WORK TO COMPLETE -> Please output the lines below, unchanged, from the line containing "Select the Open Male class text" through the last line, inclusive.

(Stored data)
__________
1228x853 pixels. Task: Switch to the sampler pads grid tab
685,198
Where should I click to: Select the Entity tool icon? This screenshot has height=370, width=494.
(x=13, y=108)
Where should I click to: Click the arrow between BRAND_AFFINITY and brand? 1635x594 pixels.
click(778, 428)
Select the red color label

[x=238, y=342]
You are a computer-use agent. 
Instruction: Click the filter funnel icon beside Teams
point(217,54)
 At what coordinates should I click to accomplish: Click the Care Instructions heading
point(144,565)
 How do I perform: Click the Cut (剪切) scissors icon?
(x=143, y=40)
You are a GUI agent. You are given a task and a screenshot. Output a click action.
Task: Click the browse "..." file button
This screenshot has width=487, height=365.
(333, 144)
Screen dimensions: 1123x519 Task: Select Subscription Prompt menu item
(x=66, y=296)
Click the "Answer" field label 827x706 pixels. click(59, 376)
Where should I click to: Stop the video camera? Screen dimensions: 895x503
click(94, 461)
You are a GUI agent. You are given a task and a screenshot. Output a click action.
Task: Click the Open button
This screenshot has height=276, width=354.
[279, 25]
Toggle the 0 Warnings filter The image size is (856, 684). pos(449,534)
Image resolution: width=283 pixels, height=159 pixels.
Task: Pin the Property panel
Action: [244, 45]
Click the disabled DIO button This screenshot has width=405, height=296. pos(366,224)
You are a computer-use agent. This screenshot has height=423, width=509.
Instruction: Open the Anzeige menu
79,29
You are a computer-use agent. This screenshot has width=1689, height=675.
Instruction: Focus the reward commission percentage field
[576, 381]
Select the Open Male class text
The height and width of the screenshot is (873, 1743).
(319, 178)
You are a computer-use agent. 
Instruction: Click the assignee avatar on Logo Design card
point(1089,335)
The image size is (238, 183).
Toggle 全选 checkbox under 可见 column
__________
RESULT OF THIS TASK ->
Select the Open Male class text
The height and width of the screenshot is (873, 1743).
(319, 178)
You are a computer-use agent. 
Instruction: Click the assignee avatar on Logo Design card
point(1089,335)
The image size is (238, 183).
Toggle 全选 checkbox under 可见 column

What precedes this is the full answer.